Actions to take:
1. Copy the stretch of the Economic Pulse text from "The Economic Pulse of" through "weight of information." word for word.
2. Continue the text on UNDP's Economic Pulse of Bosnia and Herzegovina from the point where it stops.

Provided text:
------------------------------------------------------------

The Economic Pulse of Bosnia and Herzegovina – UNDP’S platform for business data, economic recovery measures and the voice of the private sector
Data is the foundation of decision-making and raw material for accountability.
Without high-quality data providing the right information on the right things at the right time designing effective policies becomes almost impossible.
Data on the socio-economic effects of the COVID-19 pandemic in Bosnia and Herzegovina, including the state of the private sector, is often unreliable, not easily accessible and fragmented across multiple international, regional and local sources. When available, data are often presented in a long-winded way that is time-consuming to read, which discourages users from engaging in informed public debate and conducting fact-based analysis and makes it difficult for decision makers to assess the true weight of information.
Improved access to data and data analysis with visualization could tremendously contribute to the understanding of the socio-economic impact of the pandemic in Bosnia and Herzegovina, and resulting formulation of key findings and recovery measures that are evidence-based, addressing the real needs of the affected businesses community in the country.
How is UNDP measuring the economic pulse?
To promote an informed policymaking the UNDP Country Office in Bosnia and Herzegovina has engaged in creating a web-based open data dashboard named “Economic Pulse of Bosnia and Herzegovina”. Guided by the need to support evidence-based solutions to the economic downfall and the use of disaggregated data, the Economic Pulse dashboard will be a data repository and knowledge platform that offers timely and high-quality information on several aspects of the state of the country’s economy during and post-crisis.

------------------------------------------------------------

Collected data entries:
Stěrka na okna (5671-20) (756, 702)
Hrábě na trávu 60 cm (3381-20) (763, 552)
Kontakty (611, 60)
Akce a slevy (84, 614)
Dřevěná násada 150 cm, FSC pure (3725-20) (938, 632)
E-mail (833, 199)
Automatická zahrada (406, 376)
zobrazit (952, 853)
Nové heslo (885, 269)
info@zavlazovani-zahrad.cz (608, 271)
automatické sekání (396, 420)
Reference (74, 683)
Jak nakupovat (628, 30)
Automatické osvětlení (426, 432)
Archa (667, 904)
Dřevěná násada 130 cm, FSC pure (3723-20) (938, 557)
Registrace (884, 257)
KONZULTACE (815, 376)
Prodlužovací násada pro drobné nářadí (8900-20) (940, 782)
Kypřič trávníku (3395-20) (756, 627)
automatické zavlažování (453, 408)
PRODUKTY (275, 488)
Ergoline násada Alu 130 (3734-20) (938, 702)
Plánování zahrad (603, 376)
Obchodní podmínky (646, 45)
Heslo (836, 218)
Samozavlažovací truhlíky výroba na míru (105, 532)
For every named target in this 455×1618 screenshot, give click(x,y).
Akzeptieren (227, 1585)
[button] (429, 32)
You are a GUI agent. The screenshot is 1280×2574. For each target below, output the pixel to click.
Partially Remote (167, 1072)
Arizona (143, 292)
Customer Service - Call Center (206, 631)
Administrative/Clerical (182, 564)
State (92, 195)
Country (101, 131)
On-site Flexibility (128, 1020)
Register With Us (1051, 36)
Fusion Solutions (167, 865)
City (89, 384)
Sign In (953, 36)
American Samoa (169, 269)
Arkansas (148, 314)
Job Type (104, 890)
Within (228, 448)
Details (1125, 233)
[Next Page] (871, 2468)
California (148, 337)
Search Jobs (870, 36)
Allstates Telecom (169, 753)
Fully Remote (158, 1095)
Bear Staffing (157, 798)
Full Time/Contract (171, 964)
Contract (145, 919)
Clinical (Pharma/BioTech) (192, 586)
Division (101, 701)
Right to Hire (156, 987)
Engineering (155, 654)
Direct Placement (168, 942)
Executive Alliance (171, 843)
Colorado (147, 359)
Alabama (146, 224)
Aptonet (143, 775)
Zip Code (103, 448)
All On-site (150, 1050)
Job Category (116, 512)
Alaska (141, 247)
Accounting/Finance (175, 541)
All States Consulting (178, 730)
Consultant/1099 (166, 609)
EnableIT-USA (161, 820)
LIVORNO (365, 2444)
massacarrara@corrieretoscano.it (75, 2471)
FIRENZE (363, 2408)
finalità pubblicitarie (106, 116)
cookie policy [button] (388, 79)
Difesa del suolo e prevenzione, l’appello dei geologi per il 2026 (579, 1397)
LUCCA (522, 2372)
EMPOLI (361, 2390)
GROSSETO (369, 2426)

------------------------------------------------------------

Exercise responses:
1.
The Economic Pulse of Bosnia and Herzegovina – UNDP’S platform for business data, economic recovery measures and the voice of the private sector
Data is the foundation of decision-making and raw material for accountability.
Without high-quality data providing the right information on the right things at the right time designing effective policies becomes almost impossible.
Data on the socio-economic effects of the COVID-19 pandemic in Bosnia and Herzegovina, including the state of the private sector, is often unreliable, not easily accessible and fragmented across multiple international, regional and local sources. When available, data are often presented in a long-winded way that is time-consuming to read, which discourages users from engaging in informed public debate and conducting fact-based analysis and makes it difficult for decision makers to assess the true weight of information.

2.
Basic functionalities of the platform:
- Key economic indicators presented in an interactive way;
- A filterable register of all economic response and recovery that have been adopted at different administrative levels in BiH;
- A space for public consultation and co-creation of measures between the private sector, citizens and governments.
As a first step in measuring the Pulse, we reached out to over 14,000 domestic companies with a request to fill out a survey aimed at assessing the impact of the crisis causing the pandemic on their business. Our 28 questions were answered by 1,022 companies from all over the country and various industries during ten days in April 2020. The survey will have at least two more iterations to follow economic trends and feed new data in the Economic Pulse dashboard.
Next steps involve a detailed economic analysis of data collected through the first survey, making data available through the Economic Pulse web dashboard and continues data collection and analysis to support the economic recovery efforts.